Task to carry out:
Can you turn the lines of the records below, starting with the line that contains "Viewport: 1158px width, 663px" and going on through the line that contains "(x=164, y=388)", into a Markdown table with the columns Row and Entry, leaving out blank lines and the pictures?

--- Begin Provided data ---

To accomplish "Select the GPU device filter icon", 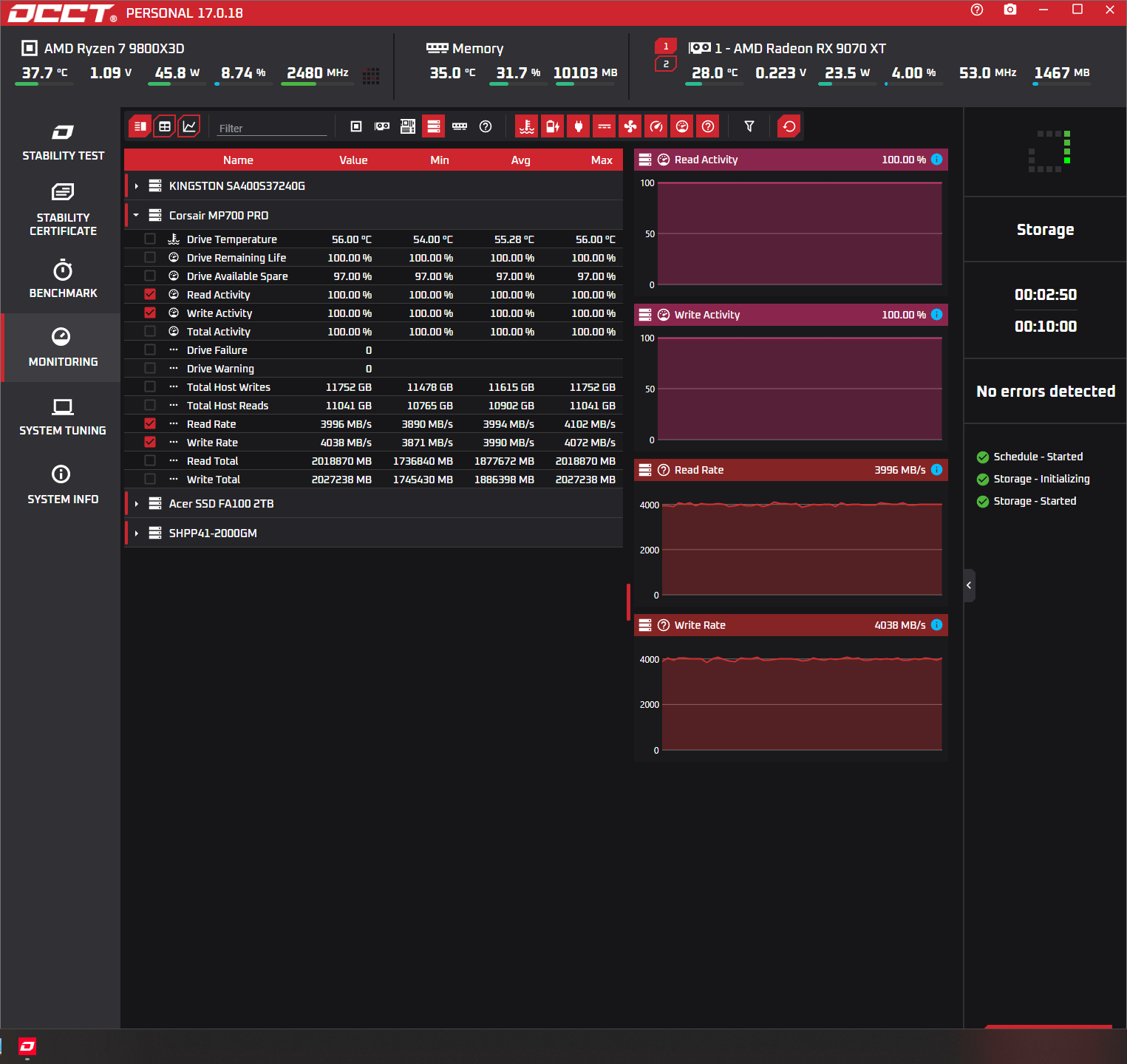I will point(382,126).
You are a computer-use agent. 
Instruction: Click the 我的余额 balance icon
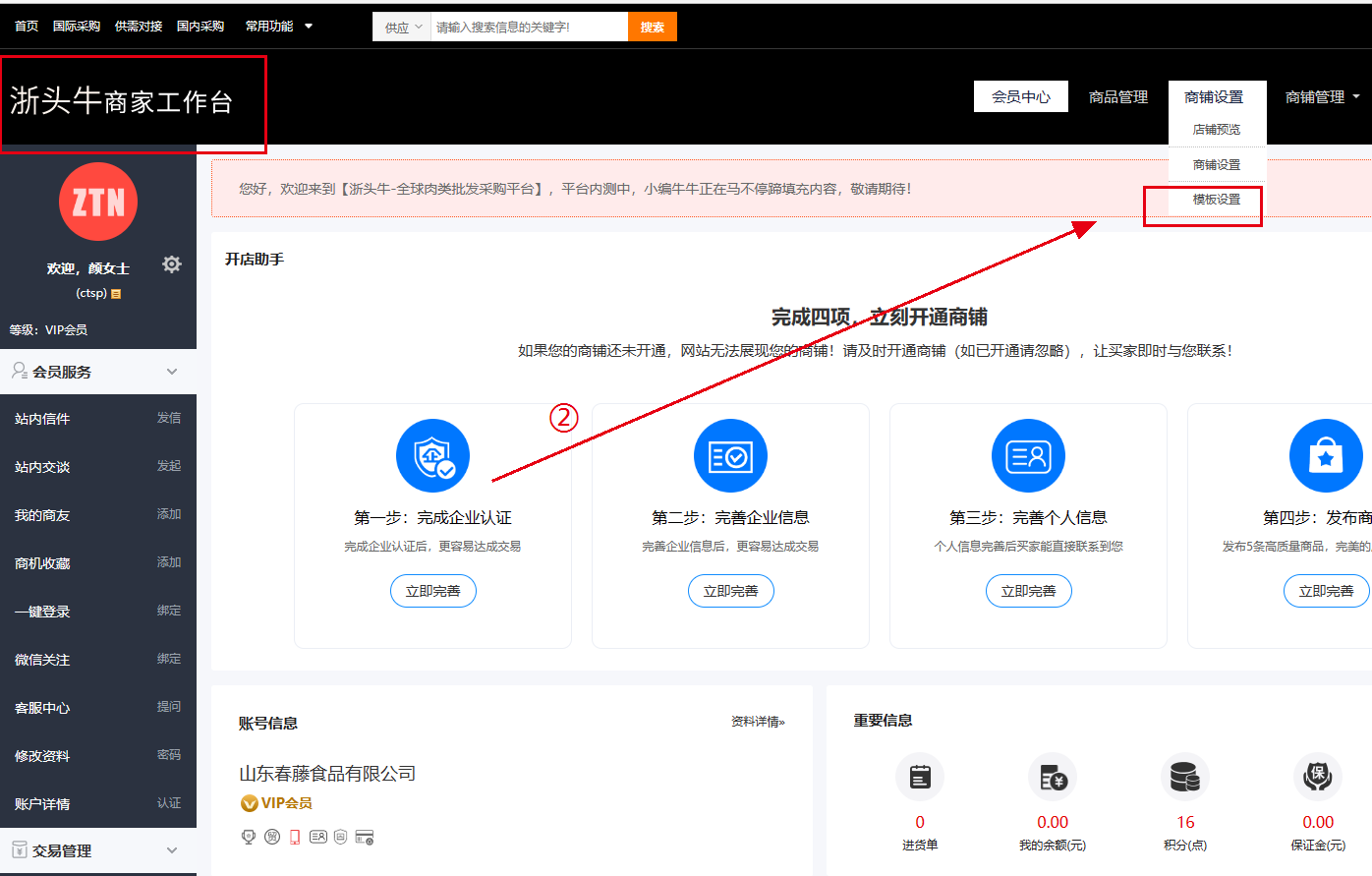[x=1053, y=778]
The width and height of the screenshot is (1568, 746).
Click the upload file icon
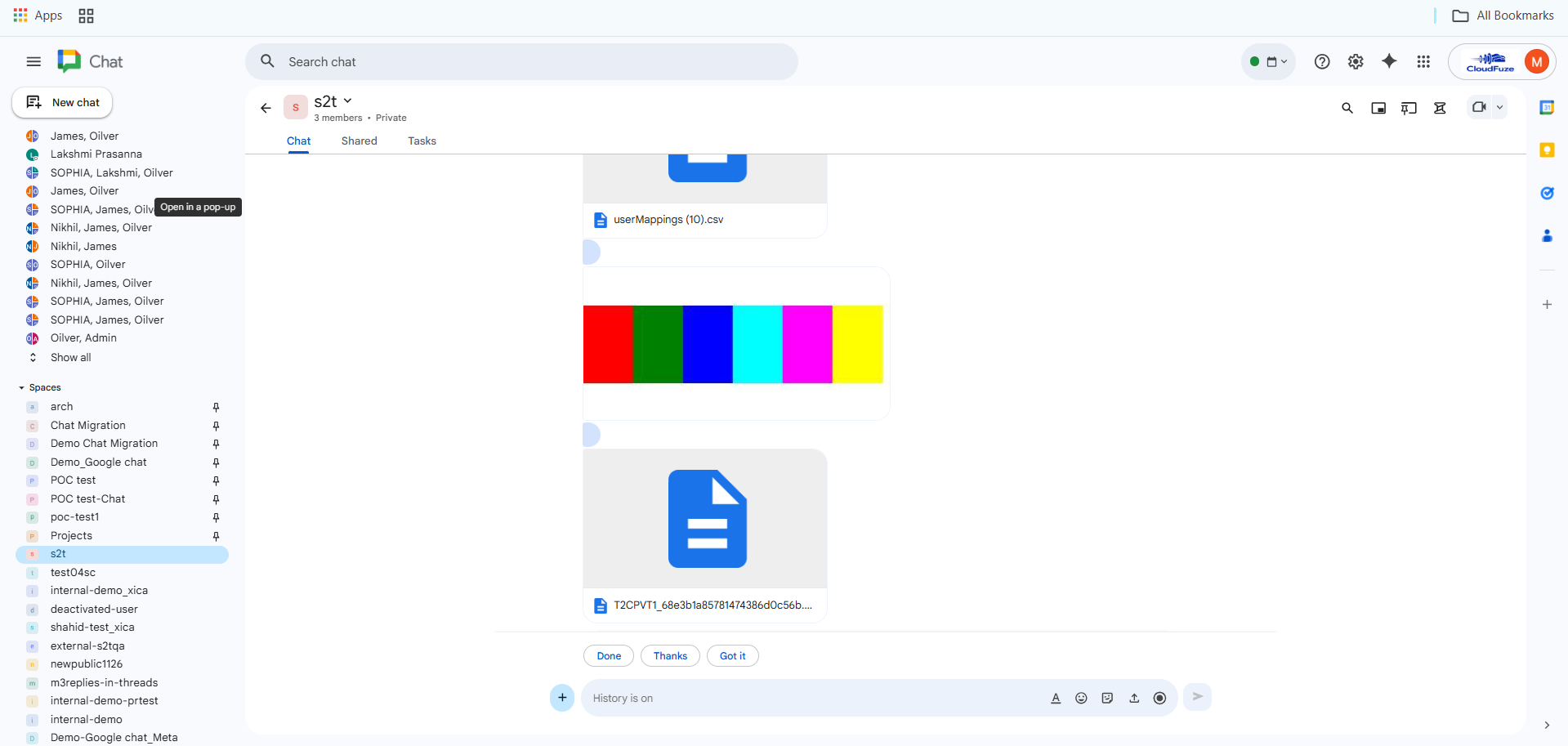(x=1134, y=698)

--- End Provided data ---
--- Begin Provided data ---

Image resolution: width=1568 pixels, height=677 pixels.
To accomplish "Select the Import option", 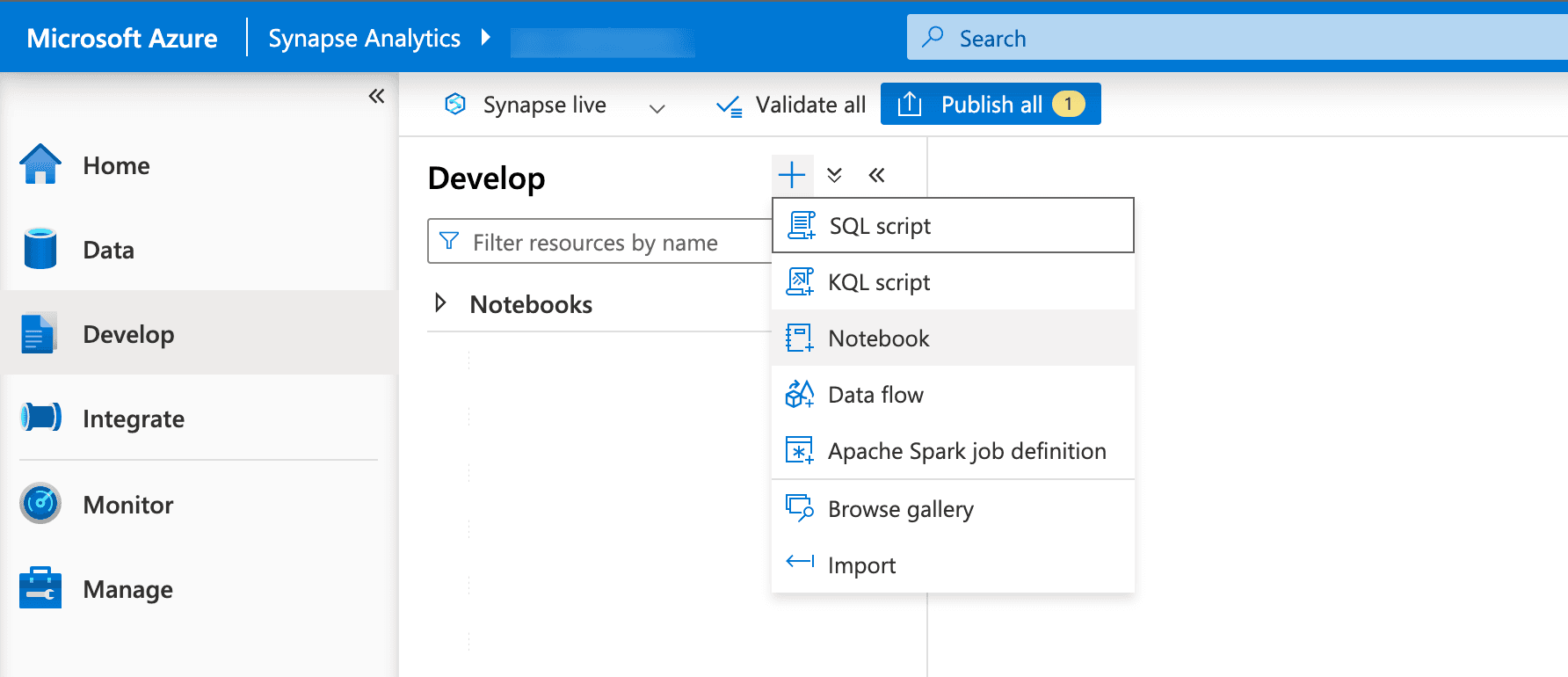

--- End Provided data ---
--- Begin Provided data ---

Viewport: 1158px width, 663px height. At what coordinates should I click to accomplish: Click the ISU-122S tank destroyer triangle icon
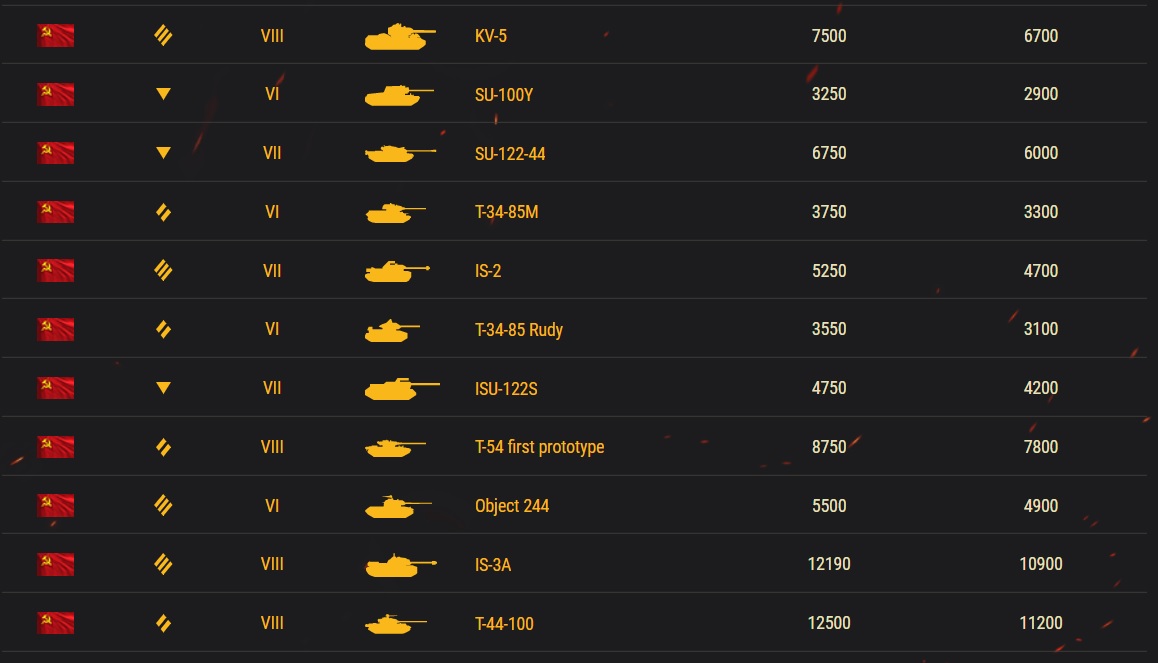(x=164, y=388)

--- End Provided data ---

Expected output:
| Row | Entry |
|---|---|
| 1 | Viewport: 1158px width, 663px height. At what coordinates should I click to accomplish: Click the ISU-122S tank destroyer triangle icon |
| 2 | (x=164, y=388) |